> **Stated goal**: Which lines of the material contain the string "Image" with matching case? Gather every such line and copy it out in full.
──────
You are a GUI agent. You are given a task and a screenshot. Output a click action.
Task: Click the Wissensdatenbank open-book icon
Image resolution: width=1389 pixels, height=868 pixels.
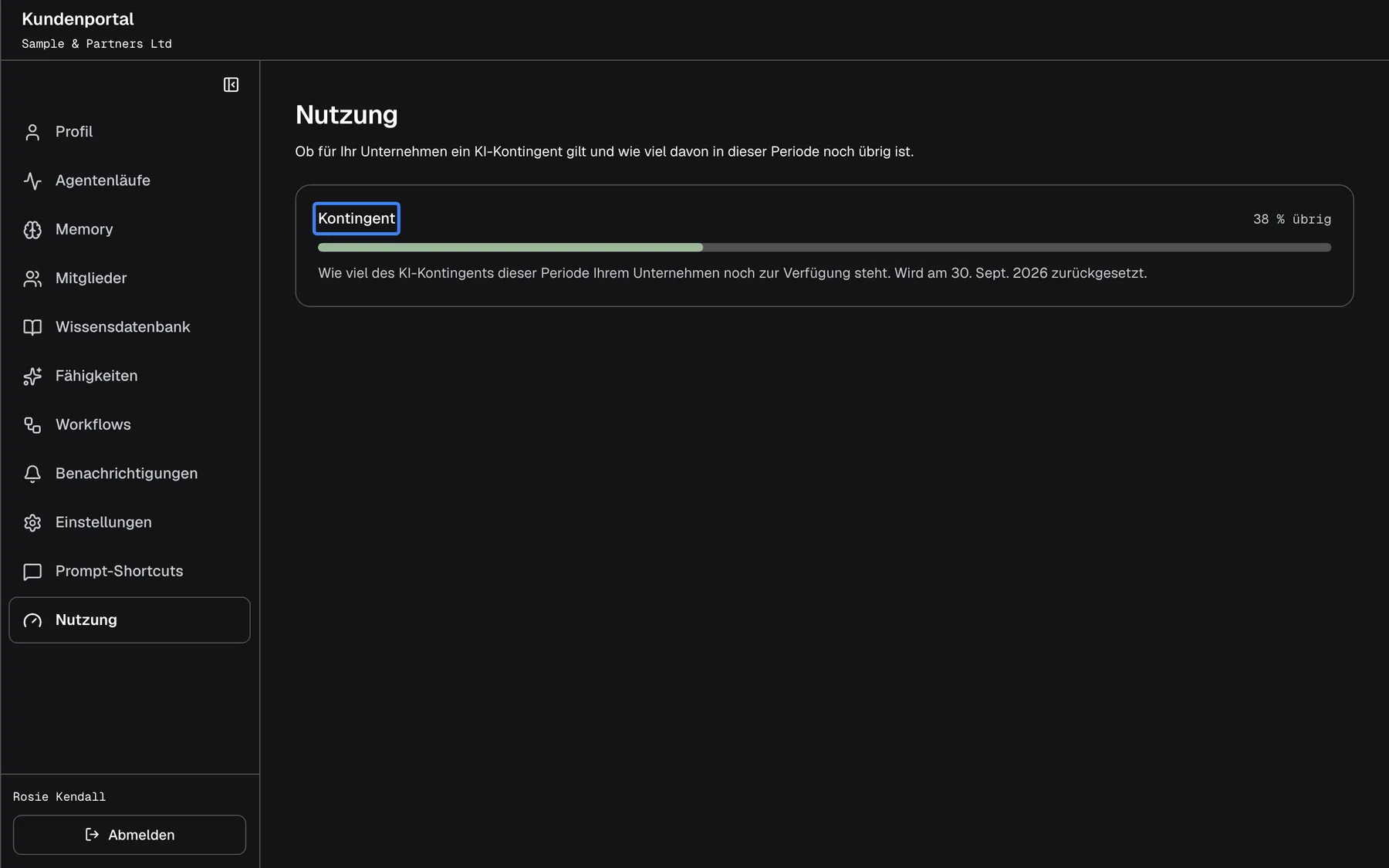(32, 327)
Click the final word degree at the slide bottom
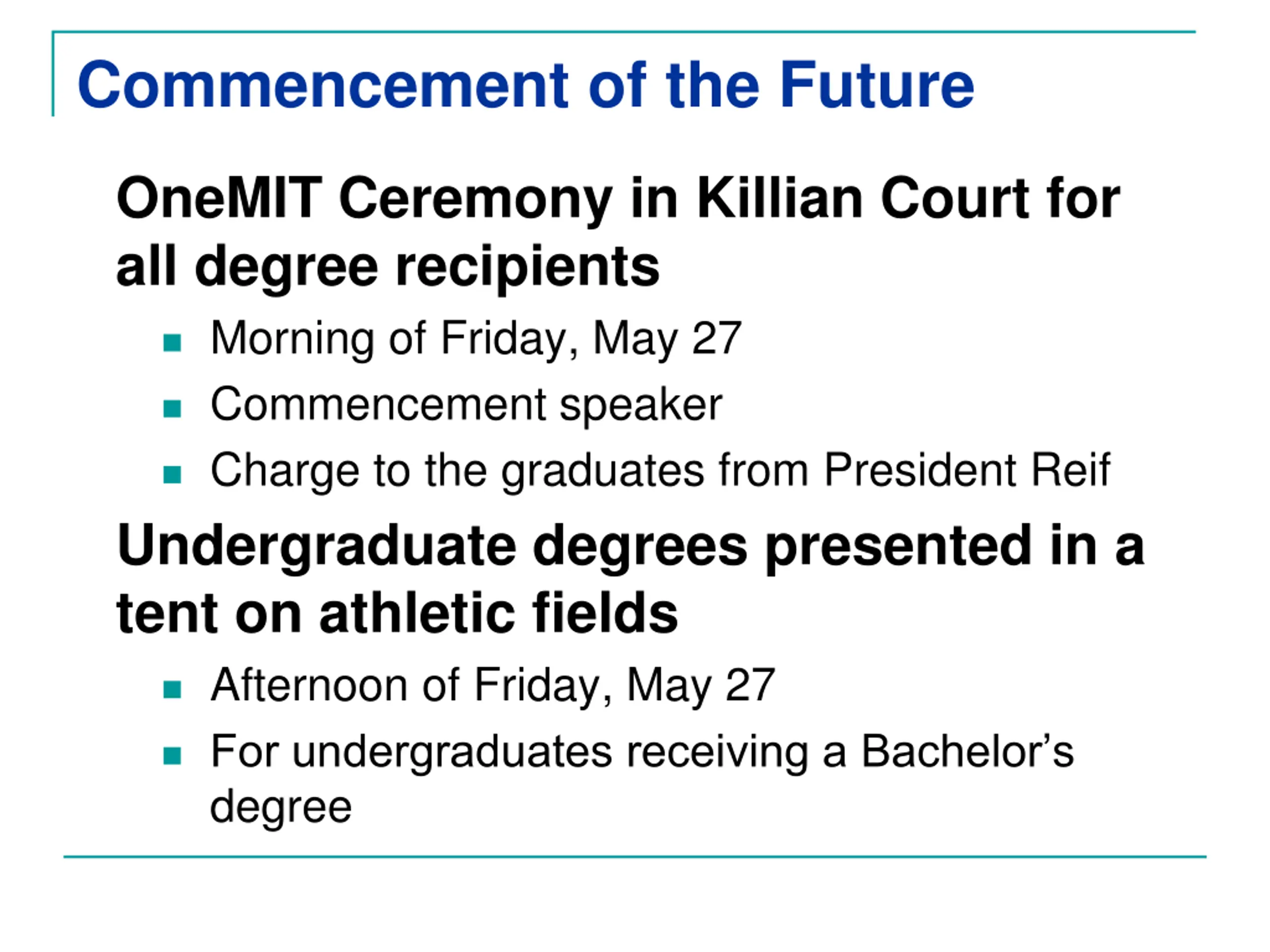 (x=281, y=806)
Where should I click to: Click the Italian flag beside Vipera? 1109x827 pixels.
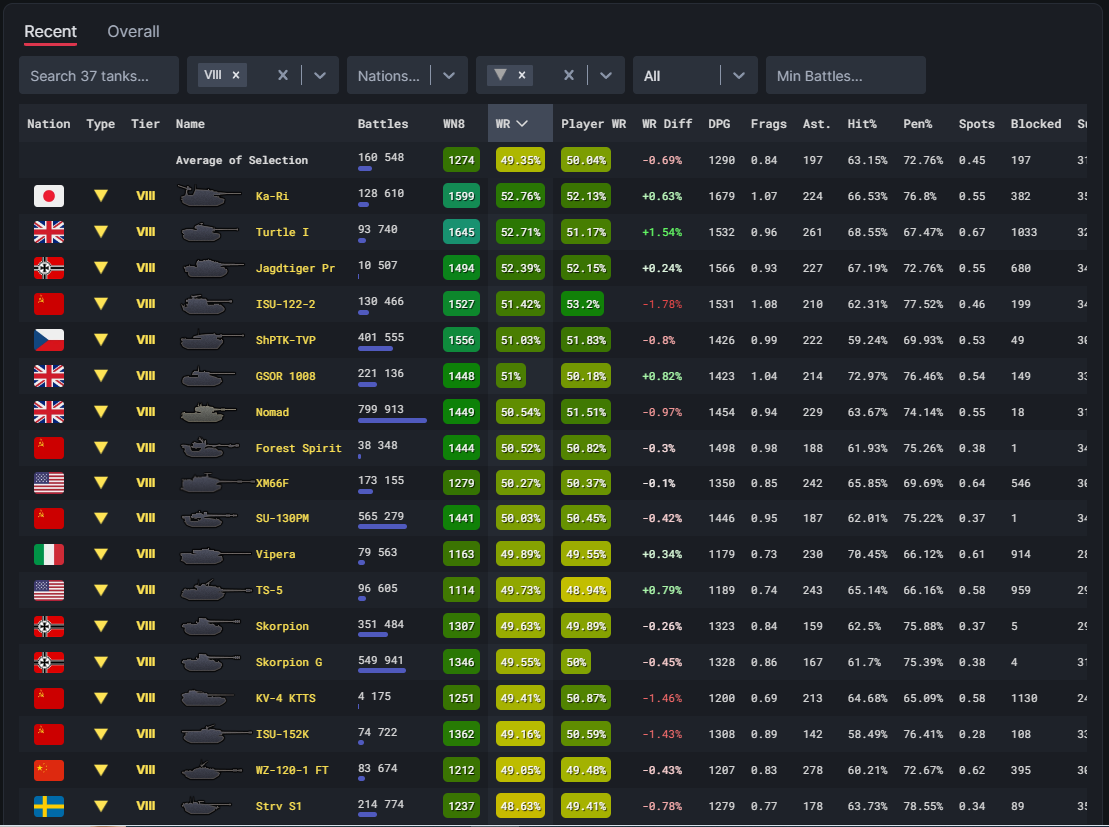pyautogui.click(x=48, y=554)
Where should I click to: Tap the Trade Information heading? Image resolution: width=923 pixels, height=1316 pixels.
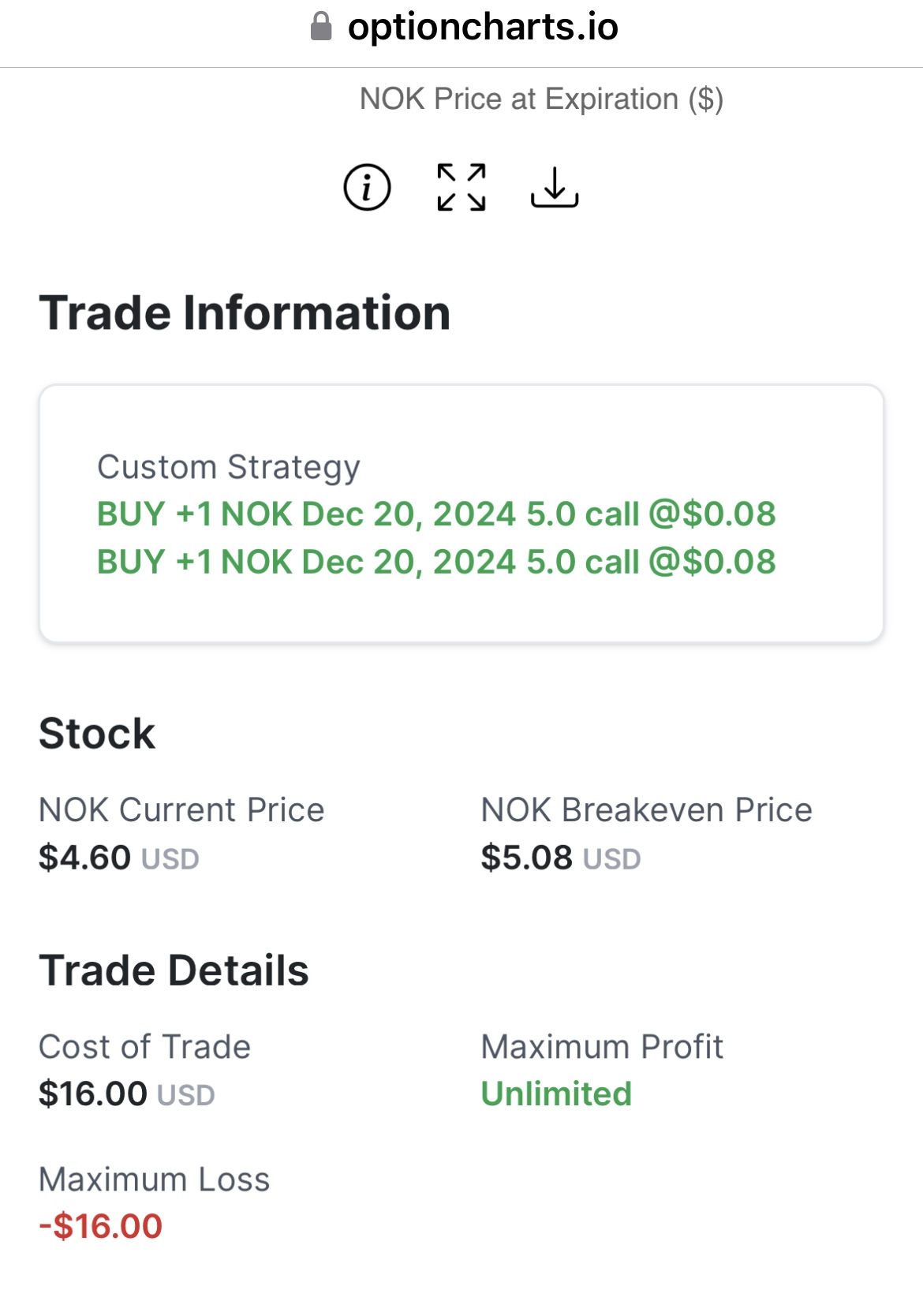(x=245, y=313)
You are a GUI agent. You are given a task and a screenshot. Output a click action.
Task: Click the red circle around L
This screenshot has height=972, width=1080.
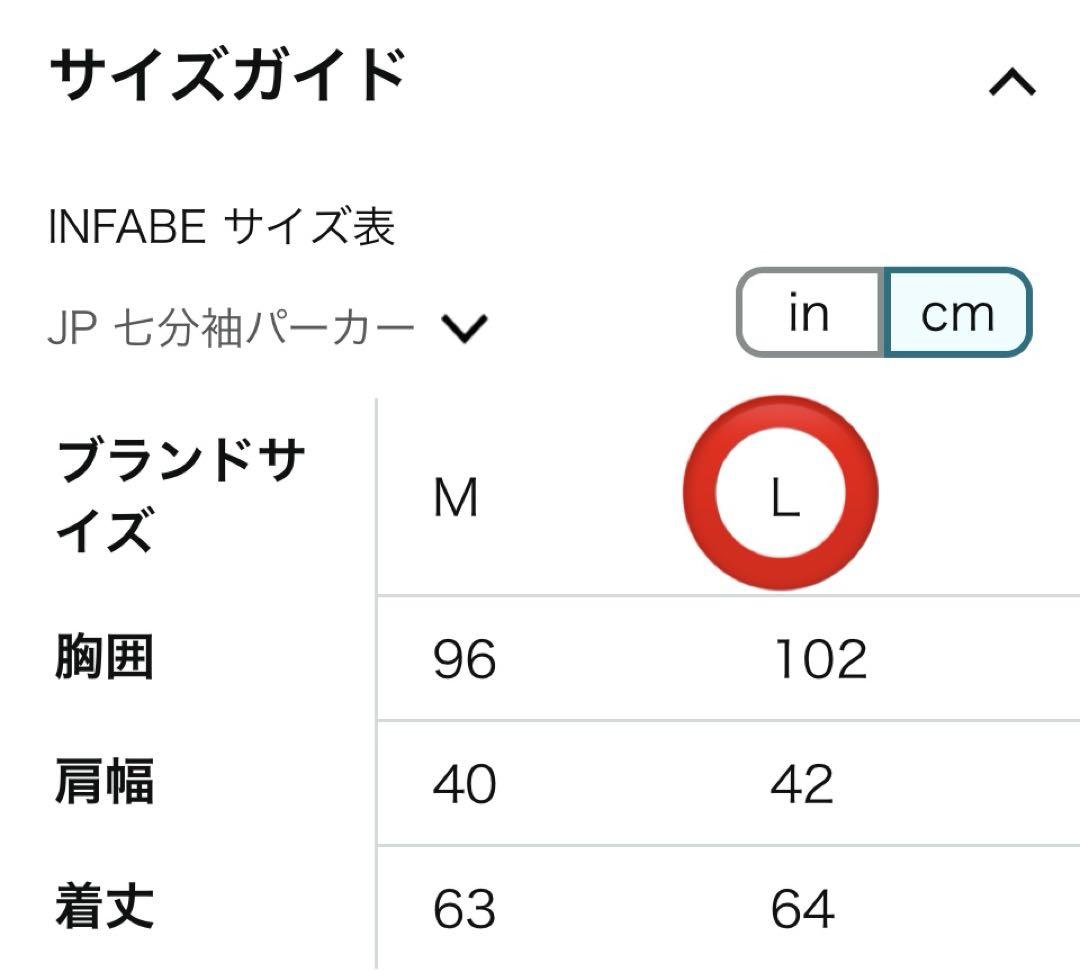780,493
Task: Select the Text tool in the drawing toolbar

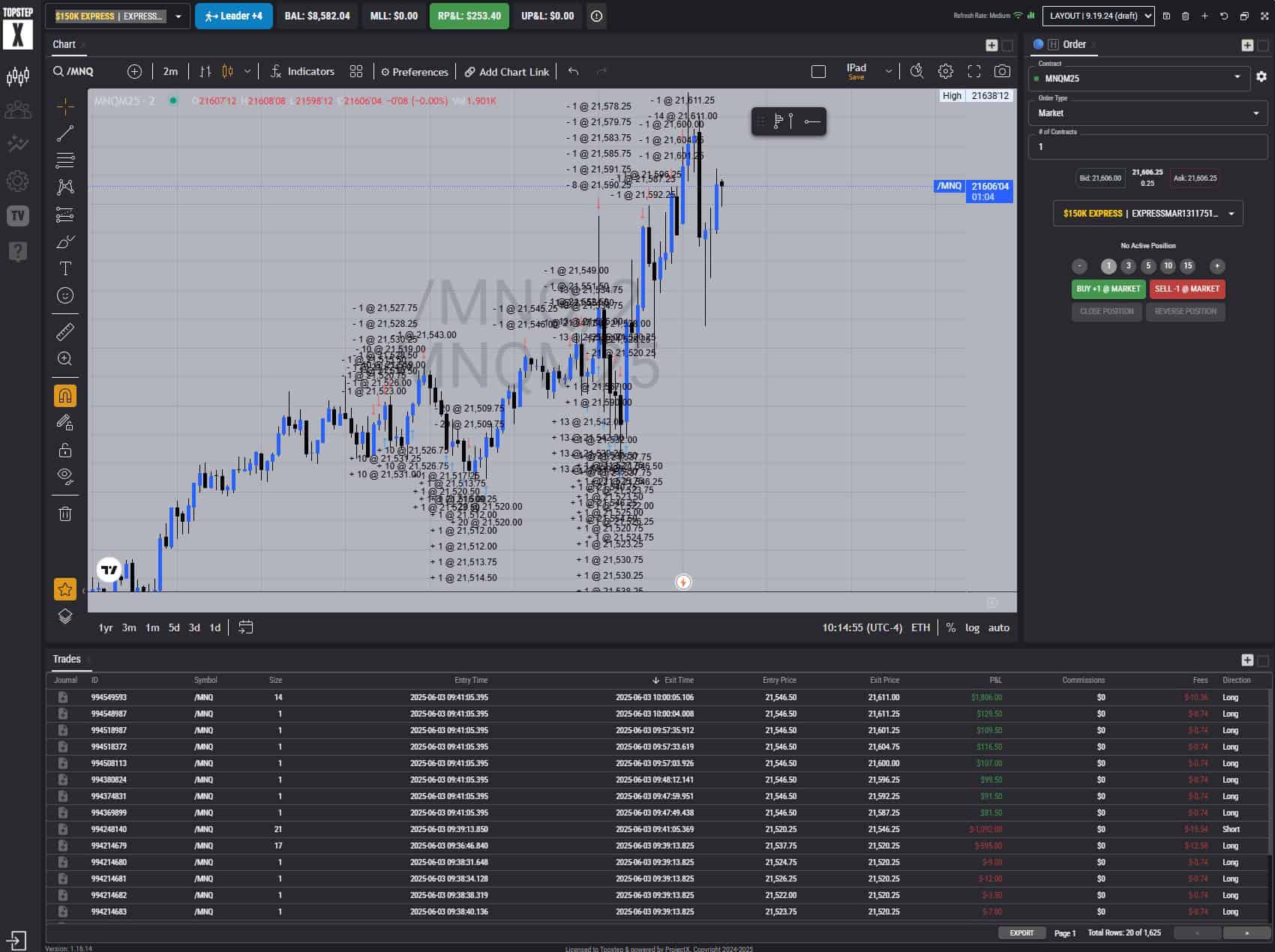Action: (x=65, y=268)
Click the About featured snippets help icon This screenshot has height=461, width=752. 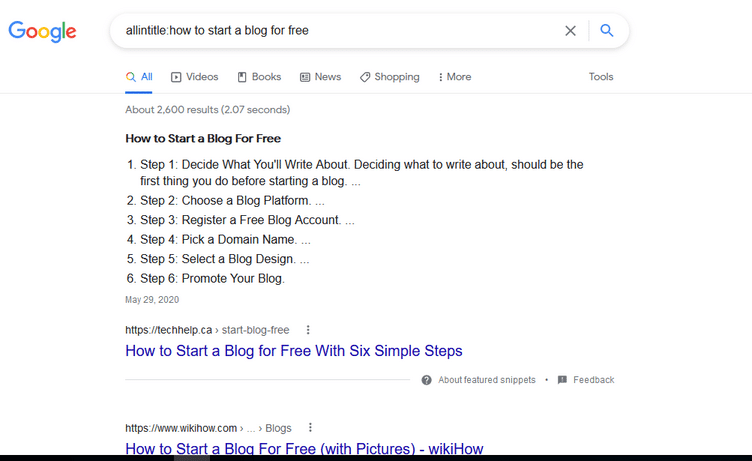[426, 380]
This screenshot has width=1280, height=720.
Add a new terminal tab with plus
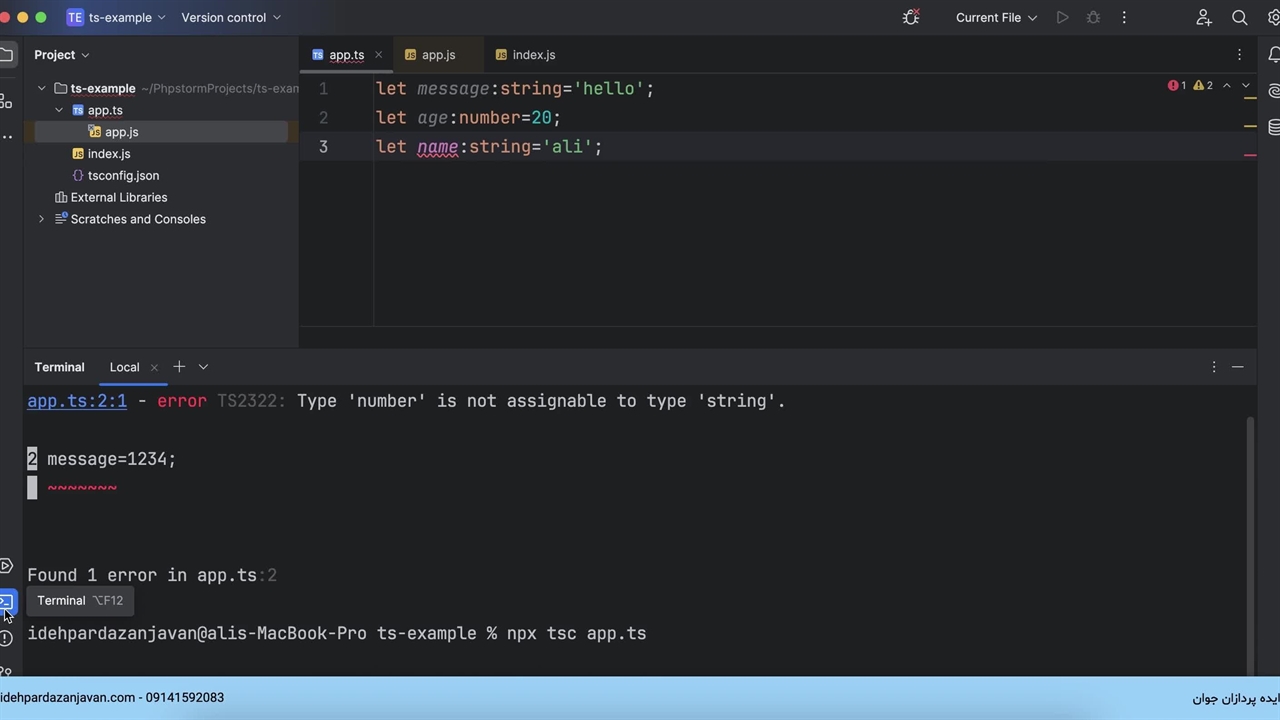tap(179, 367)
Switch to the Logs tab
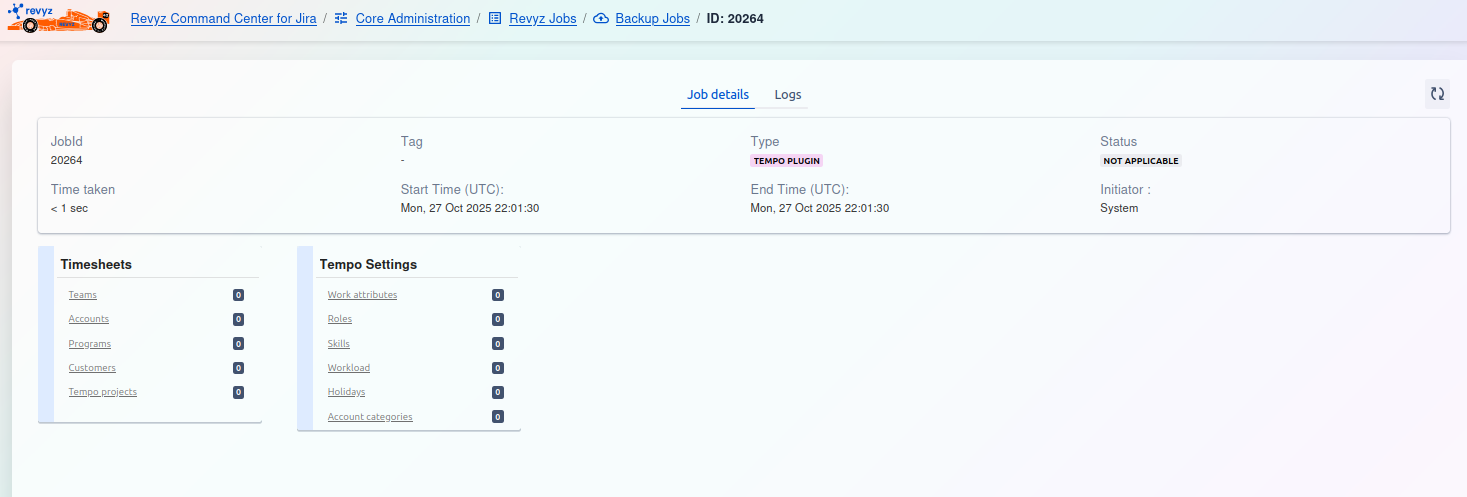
──────
> **Correct result**:
Image resolution: width=1389 pixels, height=868 pixels.
Where should I click to: Tap the Trade Information heading? Image resolution: width=923 pixels, height=1316 pixels.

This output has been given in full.